Read La puerta oscura. Requiem Online
Authors: David Lozano Garbala
El aire seguía aullando alrededor de los chicos, iracundo, como lanzando bramidos al firmamento sin estrellas, un universo tan desnudo como la tierra que pisaban.
El Viajero hizo un gesto a su amigo y se detuvo para volverse hacia atrás durante unos segundos. Quería retener en su memoria, antes de alejarse de modo definitivo, la imagen de aquella especie de torreón que se erguía en medio de la planicie muerta, desafiando al Mal en sus propios confines. Allí persistía su luz —verdosa desde esa orientación—, un oasis de claridad rodeado de mareas de sombras.
Ambos agradecieron mentalmente la valiosa ayuda que les había prestado Ronald el farero, aquel entrañable anciano, una ayuda que incluía acompañar a Lena Lambert en sus últimas horas. Ella no moriría en tierra oscura, ni sola. Un final digno para alguien que se había sacrificado por su propia libertad.

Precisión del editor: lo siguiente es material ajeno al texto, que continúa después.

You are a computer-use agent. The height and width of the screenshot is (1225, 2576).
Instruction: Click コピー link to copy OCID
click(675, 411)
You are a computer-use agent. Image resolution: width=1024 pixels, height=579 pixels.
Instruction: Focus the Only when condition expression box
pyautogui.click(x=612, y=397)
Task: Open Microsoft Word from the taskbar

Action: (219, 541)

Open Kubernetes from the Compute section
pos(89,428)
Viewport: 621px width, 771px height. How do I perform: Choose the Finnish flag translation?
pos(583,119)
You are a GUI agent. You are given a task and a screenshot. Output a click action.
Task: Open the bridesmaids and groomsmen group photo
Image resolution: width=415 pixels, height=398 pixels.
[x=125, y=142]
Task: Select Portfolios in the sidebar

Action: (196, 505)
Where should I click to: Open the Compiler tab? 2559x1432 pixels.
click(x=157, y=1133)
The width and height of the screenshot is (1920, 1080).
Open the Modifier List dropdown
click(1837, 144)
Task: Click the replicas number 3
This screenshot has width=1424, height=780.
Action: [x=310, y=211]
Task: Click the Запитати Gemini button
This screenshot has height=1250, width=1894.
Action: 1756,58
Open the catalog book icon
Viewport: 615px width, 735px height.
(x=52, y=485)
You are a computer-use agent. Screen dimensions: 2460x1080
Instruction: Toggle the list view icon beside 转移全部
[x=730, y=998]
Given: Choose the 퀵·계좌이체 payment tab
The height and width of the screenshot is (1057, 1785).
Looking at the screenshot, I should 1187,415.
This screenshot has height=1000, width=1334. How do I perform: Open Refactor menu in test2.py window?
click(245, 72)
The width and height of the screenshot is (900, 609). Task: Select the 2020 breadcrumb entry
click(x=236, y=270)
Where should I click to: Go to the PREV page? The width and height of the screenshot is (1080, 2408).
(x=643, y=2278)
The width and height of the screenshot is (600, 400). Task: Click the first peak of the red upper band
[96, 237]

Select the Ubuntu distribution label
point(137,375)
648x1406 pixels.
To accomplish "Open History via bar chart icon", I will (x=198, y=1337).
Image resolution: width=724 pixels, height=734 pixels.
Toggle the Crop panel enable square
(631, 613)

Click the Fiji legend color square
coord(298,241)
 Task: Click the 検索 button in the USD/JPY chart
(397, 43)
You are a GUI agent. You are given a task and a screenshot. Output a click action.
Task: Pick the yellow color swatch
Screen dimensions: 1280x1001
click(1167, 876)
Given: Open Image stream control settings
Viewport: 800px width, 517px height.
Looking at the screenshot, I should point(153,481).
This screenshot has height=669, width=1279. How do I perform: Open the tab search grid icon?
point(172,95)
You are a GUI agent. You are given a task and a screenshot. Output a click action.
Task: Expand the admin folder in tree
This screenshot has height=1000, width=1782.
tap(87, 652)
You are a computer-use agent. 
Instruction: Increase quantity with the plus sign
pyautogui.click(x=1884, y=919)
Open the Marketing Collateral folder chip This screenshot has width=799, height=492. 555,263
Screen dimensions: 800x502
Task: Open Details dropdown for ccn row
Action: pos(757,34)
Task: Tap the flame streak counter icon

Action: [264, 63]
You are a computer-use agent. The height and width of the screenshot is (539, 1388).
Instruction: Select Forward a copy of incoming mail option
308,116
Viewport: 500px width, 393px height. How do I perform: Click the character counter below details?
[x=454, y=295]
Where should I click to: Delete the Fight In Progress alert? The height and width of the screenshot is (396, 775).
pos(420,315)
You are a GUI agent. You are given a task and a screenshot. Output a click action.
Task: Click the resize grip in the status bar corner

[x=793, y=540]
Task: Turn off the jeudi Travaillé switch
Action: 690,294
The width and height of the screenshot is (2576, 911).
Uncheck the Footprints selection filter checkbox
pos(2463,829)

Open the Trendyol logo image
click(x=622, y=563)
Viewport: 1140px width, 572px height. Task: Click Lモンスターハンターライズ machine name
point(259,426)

—¡Vamos! —indicó el Viajero procurando que su voz se sobrepusiese al gemido del viento, mientras reanudaba sus pasos—. ¡Hay que salir de aquí cuanto antes!
Los dos prosiguieron la marcha, siempre muy pendientes de los alrededores. No estaban dispuestos a sumergirse en otra pesadilla de un condenado, ni a cruzarse en el camino de alguna manada de carroñeros.
Lo cierto era que la ausencia de Lena Lambert hacía posible que ellos mantuvieran un ritmo fuerte en su avance. La proximidad de aquel extremo de la llanura también les servía de estímulo a la hora de sacar fuerzas de flaqueza. Aunque en ese momento no podían distinguirlo, sabían que el comienzo de los desfiladeros quedaba muy cerca; el mero conocimiento de aquel hecho constituía un poderoso motor que los impulsaba frente al agotamiento y el miedo.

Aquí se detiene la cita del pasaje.